The lines to extract run from the first line of the material below to the line containing "[Aspose] (107, 24)", both included; leave the pictures behind.
START Records shown
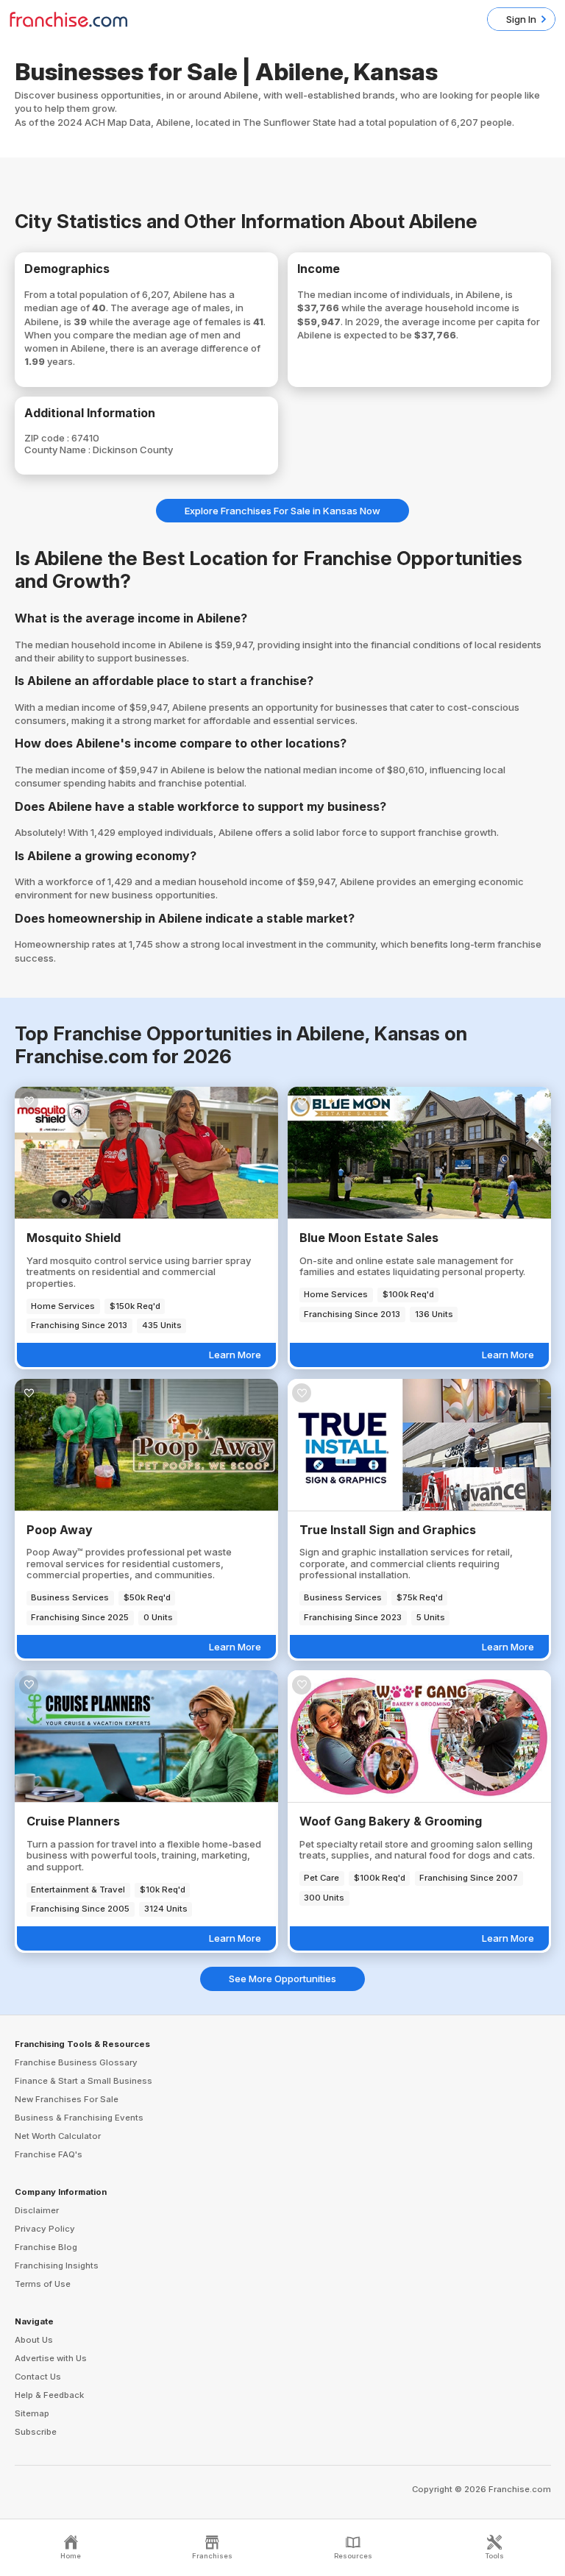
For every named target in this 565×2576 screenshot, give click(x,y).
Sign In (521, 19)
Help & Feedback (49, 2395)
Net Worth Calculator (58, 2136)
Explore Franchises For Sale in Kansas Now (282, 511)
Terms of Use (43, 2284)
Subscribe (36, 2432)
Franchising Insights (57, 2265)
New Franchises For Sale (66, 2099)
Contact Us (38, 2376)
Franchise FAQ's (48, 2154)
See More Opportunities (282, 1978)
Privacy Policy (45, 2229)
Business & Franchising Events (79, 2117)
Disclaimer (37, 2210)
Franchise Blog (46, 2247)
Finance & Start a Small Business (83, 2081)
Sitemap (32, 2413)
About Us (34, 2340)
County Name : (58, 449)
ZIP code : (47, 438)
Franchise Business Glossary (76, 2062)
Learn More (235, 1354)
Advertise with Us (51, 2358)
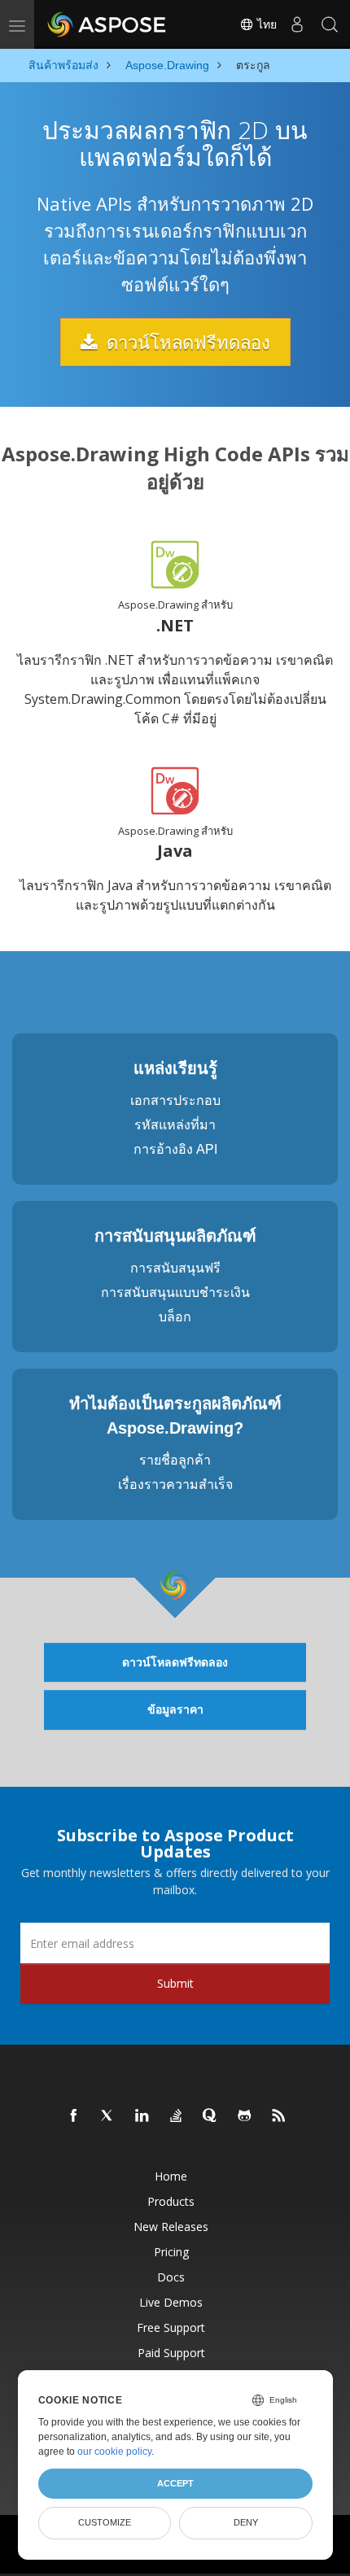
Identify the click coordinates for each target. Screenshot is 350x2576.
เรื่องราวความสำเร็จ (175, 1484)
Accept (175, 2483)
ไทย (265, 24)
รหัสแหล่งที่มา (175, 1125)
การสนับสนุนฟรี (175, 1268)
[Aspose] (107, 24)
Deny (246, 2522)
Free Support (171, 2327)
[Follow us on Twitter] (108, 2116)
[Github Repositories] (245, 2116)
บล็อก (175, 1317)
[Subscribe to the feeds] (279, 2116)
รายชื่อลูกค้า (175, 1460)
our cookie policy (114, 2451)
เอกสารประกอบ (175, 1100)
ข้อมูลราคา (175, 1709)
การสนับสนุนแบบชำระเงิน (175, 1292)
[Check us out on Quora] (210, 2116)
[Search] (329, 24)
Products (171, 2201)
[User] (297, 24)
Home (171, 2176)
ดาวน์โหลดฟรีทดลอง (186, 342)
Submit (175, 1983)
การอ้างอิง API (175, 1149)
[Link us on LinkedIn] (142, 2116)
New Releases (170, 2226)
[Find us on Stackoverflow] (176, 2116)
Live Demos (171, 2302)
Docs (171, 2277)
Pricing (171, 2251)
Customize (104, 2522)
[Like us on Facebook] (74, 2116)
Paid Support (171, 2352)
END Records shown
**Task solution**:
For every named target in this 565×2576 screenshot, give click(x,y).
Sign In (521, 19)
Help & Feedback (49, 2395)
Net Worth Calculator (58, 2136)
Explore Franchises For Sale in Kansas Now (282, 511)
Terms of Use (43, 2284)
Subscribe (36, 2432)
Franchising Insights (57, 2265)
New Franchises For Sale (66, 2099)
Contact Us (38, 2376)
Franchise FAQ's (48, 2154)
See More Opportunities (282, 1978)
Privacy Policy (45, 2229)
Business & Franchising Events (79, 2117)
Disclaimer (37, 2210)
Franchise Blog (46, 2247)
Finance & Start a Small Business (83, 2081)
Sitemap (32, 2413)
About Us (34, 2340)
County Name : (58, 449)
ZIP code : (47, 438)
Franchise Business Glossary (76, 2062)
Learn More (235, 1354)
Advertise with Us (51, 2358)
Identify the click coordinates for each target. Screenshot is 350x2576.
เรื่องราวความสำเร็จ (175, 1484)
Accept (175, 2483)
ไทย (265, 24)
รหัสแหล่งที่มา (175, 1125)
การสนับสนุนฟรี (175, 1268)
[Aspose] (107, 24)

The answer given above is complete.